------ Provided material

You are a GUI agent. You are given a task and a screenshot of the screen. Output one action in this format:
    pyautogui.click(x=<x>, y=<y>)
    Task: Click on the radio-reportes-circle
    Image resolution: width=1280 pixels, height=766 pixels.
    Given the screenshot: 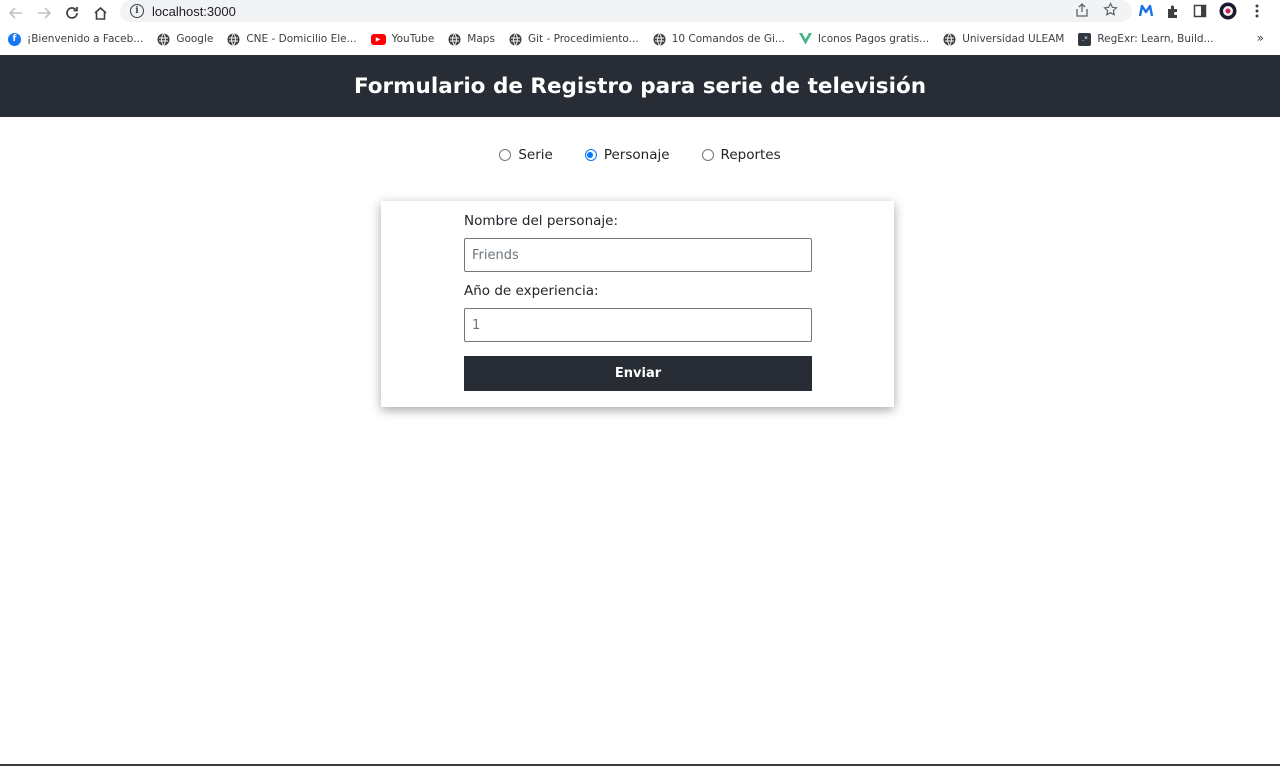 What is the action you would take?
    pyautogui.click(x=708, y=155)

------------

Repeat the listing word for word, from its start down through the line containing "Image resolution: width=1280".

[Reply to the exercise]:
You are a GUI agent. You are given a task and a screenshot of the screen. Output one action in this format:
    pyautogui.click(x=<x>, y=<y>)
    Task: Click on the radio-reportes-circle
    Image resolution: width=1280 pixels, height=766 pixels.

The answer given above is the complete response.